Kant disse que antes de fazermos qualquer afirmação racional metafísica, deveríamos questionar a razão; fazer, portanto, a crítica. Ora, a crítica não é propriamente um conhecimento; ela é uma propedêutica ao conhecimento na medida em que ela é negativa; ela questiona, pela razão, o quanto a razão possui de legitimidade para dizer que pode produzir e/ou encontrar o conhecimento. Marx também usou a palavra crítica nesse sentido - quais as condições mais amplas, inclusive sociais, para se saber, pela razão, X ou Y.
Então, levar as crianças a perguntar pela legitimidade de qualquer atitude dita racional é aproveitar do espírito da filosofia para as crianças. Não é torná-las críticas, mas é fazê-las perseguidoras de justificativas, que se dizem racionais, que lhes são impostas. Se assim faz um professor de filosofia, ele talvez esteja fazendo um pouco de filosofia para crianças. Meu avô, por exemplo, que era um bom advogado, me ensinou a sempre ouvir e, depois, querer saber das razões, querer ver qual lado tem as melhores justificativas. E eu cresci assim, meio que não admitindo não colocar no tribunal da razão as frases ditas racionais que presidentes, chefes quaisquer, coordenadores, governadores e simples diretores de algumas entidades a que pertencemos dizem que são legítimas. Talvez meu avô tenha feito filosofia para crianças.
Os contemporâneos, Nietzsche, Dewey, James, e os vivos, Davidson, Rorty, Derrida, viram na filosofia não um trabalho crítico, mas um trabalho de redescrição e, para tal, cobraram da filosofia que ela ficasse atenta às novas metáforas pois, apesar delas não poderem ser entendidas no sentido de serem parafraseadas, elas são motivadoras de novos comportamentos, e, quem sabe, com sorte, comportamentos melhores.
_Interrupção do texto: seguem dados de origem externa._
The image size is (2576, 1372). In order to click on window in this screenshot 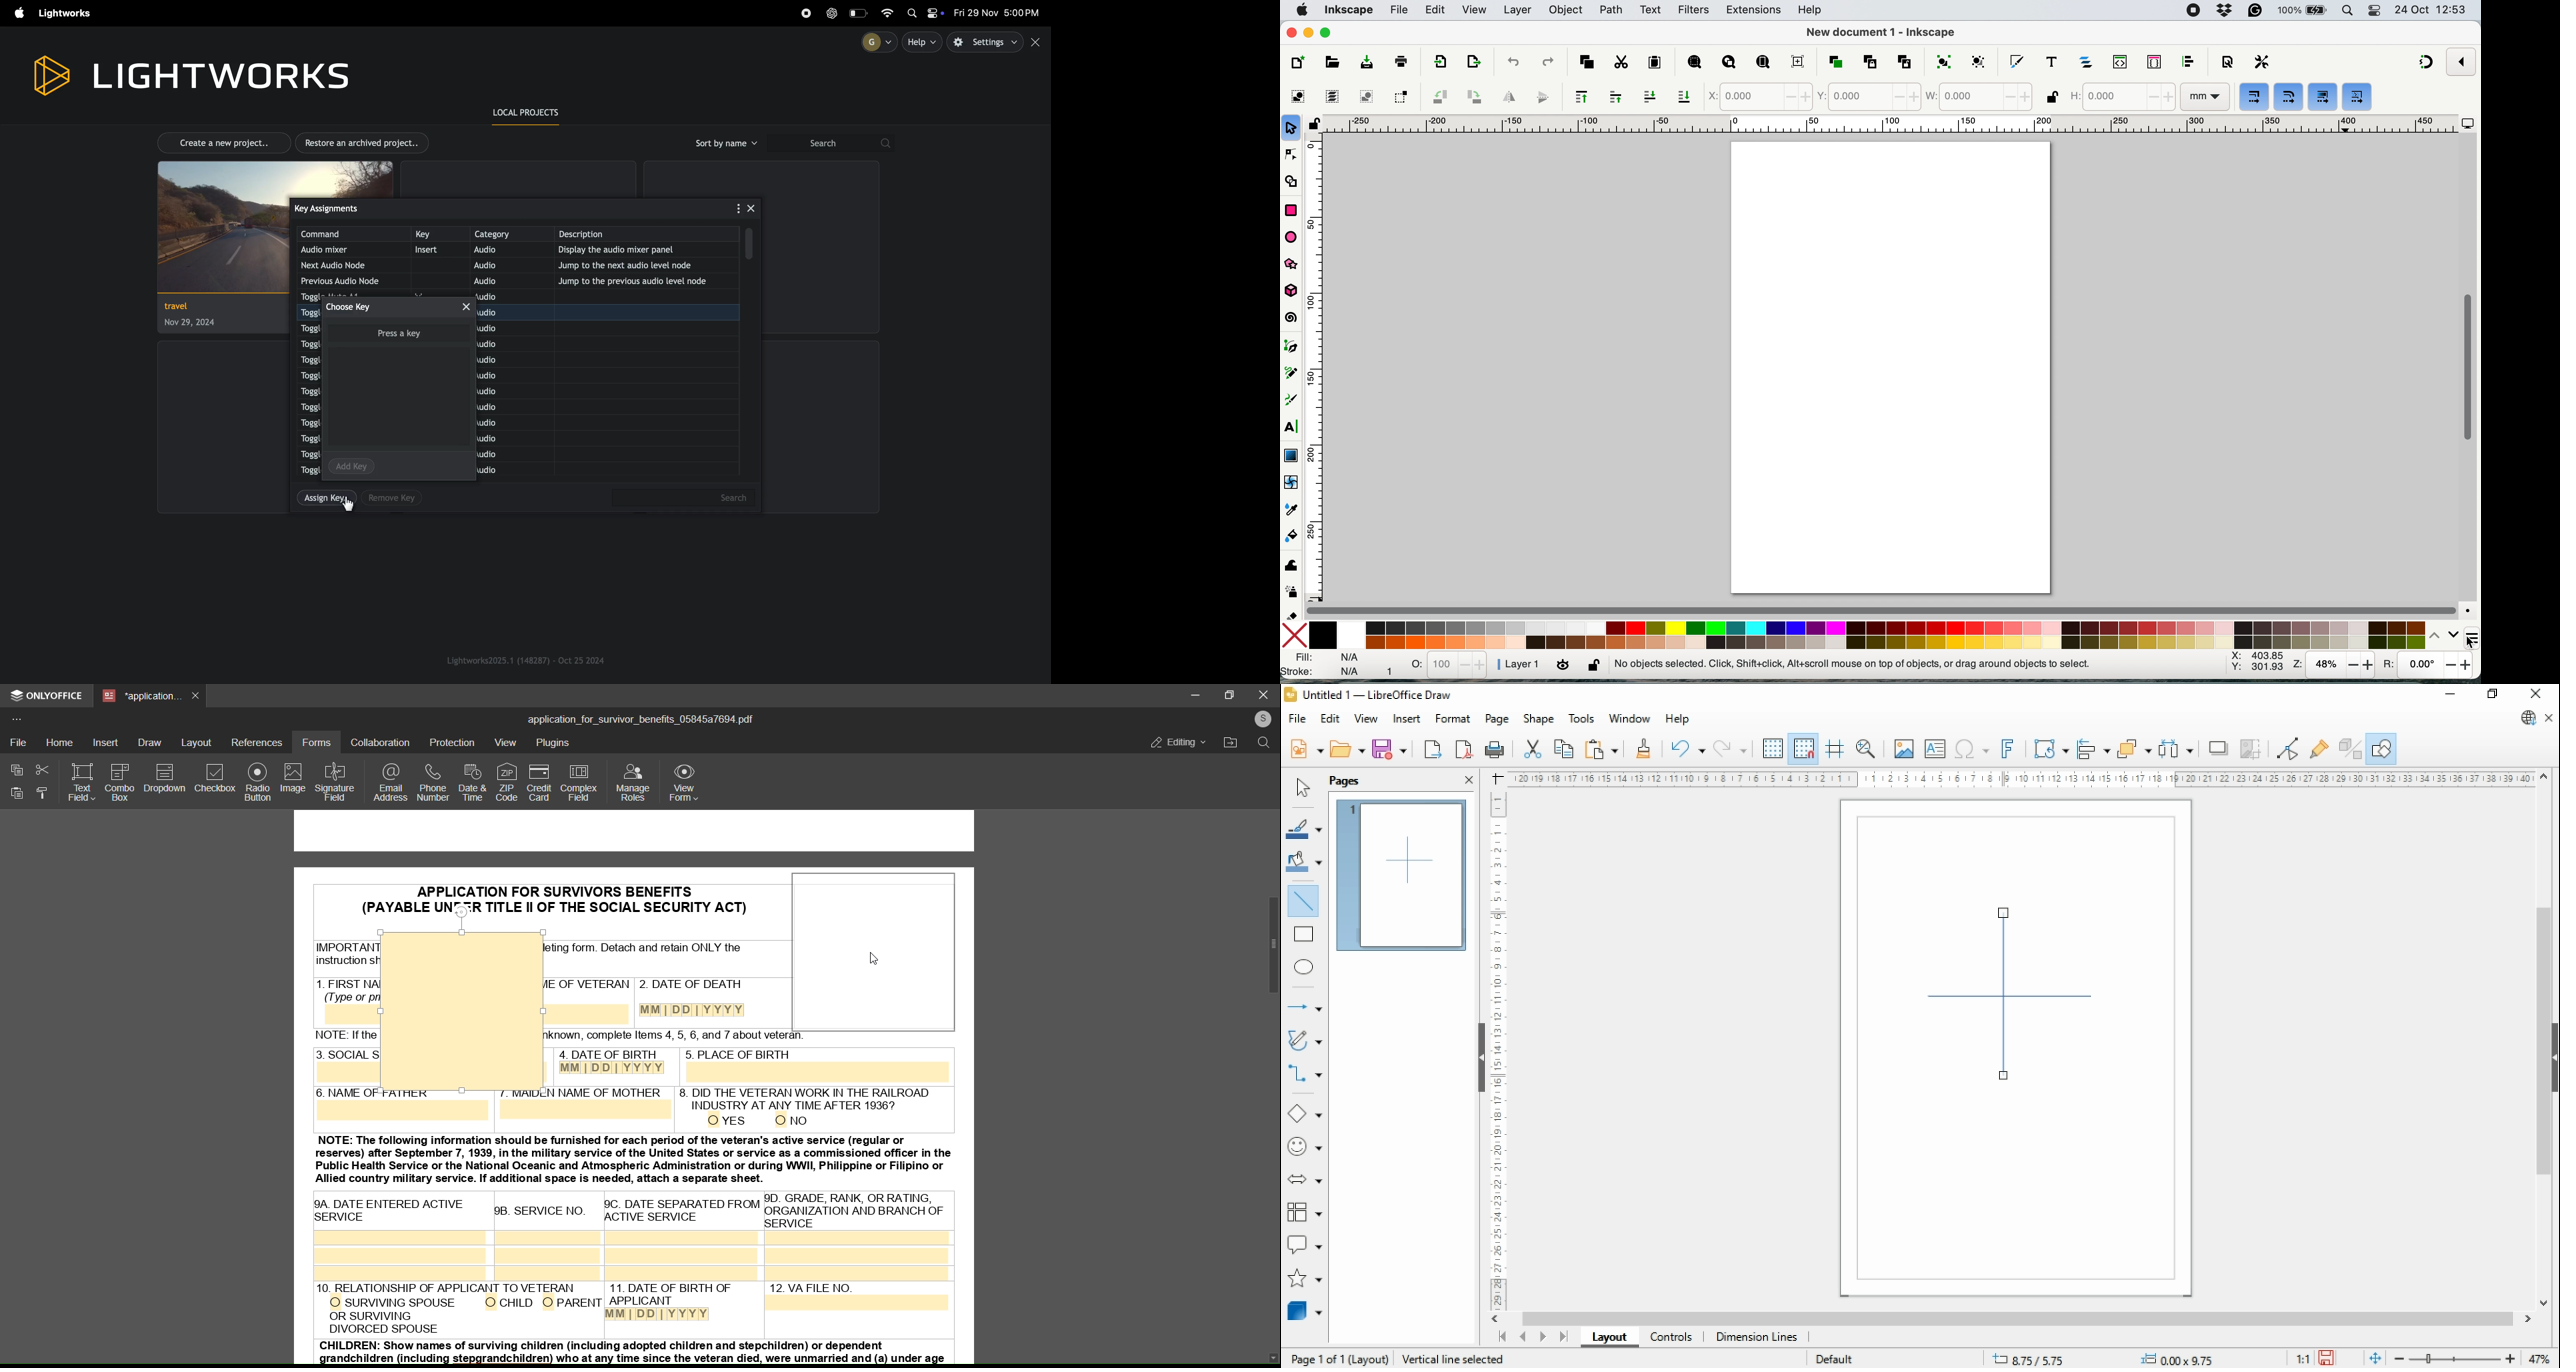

O espírito da filosofia contemporânea e atual, então, se deslocou para a atenção à idéia de provocar os órgãos do bípedes sem penas que se ligam à esperança, deixando em segundo plano os órgãos dos bípedes sem penas mais voltados para o conhecimento. Nesse caso, fomento em meus filhos a esperança, quero que eles acreditem que podemos criar situações melhores a partir dos novos vocabulários que noto surgir. Quantas e quantas expressões que os jovens falam que não entendemos, mas que fazem os conservadores tremerem, não é verdade? Essas expressões, uma vez repetidas, talvez sejam a chave para criarmos comportamentos menos discriminatórios e, assim, colaborarmos com a idéia de que democracia não é o cumprimento da decisão da maioria, mas sim o cumprimento da decisão da maioria em favor de uma maior integração e respeito para com as minorias. Como meu pai e meu avô, talvez fazendo isso com meu filhos eu esteja fazendo filosofia para crianças.
Como vocês podem ver, tudo o que faço nada mais é que, sabendo um pouco de filosofia, por conta de ser professor de filosofia, construir algumas estratégias de vida ou algumas estratégias pedagógicas que meu pai e meu avô usaram e eu, em outro espírito, por conta de outra noção de filosofia, venho usando. Se quiserem chamar a isto de filosofia para crianças, não ficarei magoado, mas se chamarem a isto de uma relação educacional de um professor de filosofia com crianças, creio que ficaria mais contente. E isso é filosofia para crianças.
Paulo Ghiraldelli Jr – um dia após me tornar professor titular em filosofia da educação pela Universidade Estadual Paulista, julgado pela banca: Dermeval Saviani, Carlos Jamil Cury, Nadja Hermann, Nilo Odália e Tarso Mazzotti.